## SHORT TASK
In the Enerplus 2010 cost outlook below, what percentage of gross oil and gas sales are Crown and freehold royalties expected to be in 2010?

## DOCUMENT TEXT
We expect operating costs to be approximately $340 million, averaging $10.90/BOE in 2010. We are anticipating a modest increase in our power and labour costs, but expect other operating costs to stay essentially flat. These increases combined with the declining average production anticipated in 2010 causes operating costs per BOE to increase 7% from our current 2009 forecast of $10.20/BOE.


General & Administrative Costs and Conversion Costs


G&A costs are expected to average $2.45 per BOE in 2010 which is in line with our 2009 expectations despite declining average production. Included in our 2010 G&A forecast are non-cash G&A costs of approximately $0.20/BOE. We are expecting to reduce costs in Canada; however these cost savings are anticipated to be offset somewhat by increasing U.S. costs as we enhance our capabilities in the Marcellus shale gas play and in the North Dakota Bakken oil play.

In addition, we are expecting an incremental $3 million or $0.10/BOE in costs associated with conversion from a trust to a corporation. In response to the Canadian government's tax on trusts set to come into effect on January 1, 2011, we plan on amalgamating most of our underlying operating entities and filing a Plan of Arrangement to effect a corporate conversion effective January 1, 2011. A unitholder vote is anticipated in late 2010. We intend to report conversion costs separately throughout 2010.


Royalties & Taxes


In the context of current forward commodity prices, we expect Crown and freehold royalties to be approximately 20% of our gross oil and gas sales in 2010, which is slightly higher than our 2009 expectations of 17%. In addition, we expect cash taxes to be less than 5% of our U.S. cash flow in 2010. We do not expect to pay any significant Canadian taxes.




Based upon the current forward market, Enerplus has floor protection on approximately 34% of our forecast 2010 crude oil production net of royalties at an effective price of approximately US$77 per barrel. With regard to natural gas, we currently have approximately 17% of our projected 2010 natural gas production volumes, net of royalties, hedged at an effective price of $6.80 per Mcf. We expect to continue our price risk management program in 2010 dependent on commodity prices, our financial position, and our plans with respect to capital spending and acquisitions.

## RAW DATA
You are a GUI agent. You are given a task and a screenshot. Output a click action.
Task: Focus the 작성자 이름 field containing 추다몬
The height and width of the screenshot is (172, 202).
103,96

## COMPLETE RESPONSE
Approximately 20%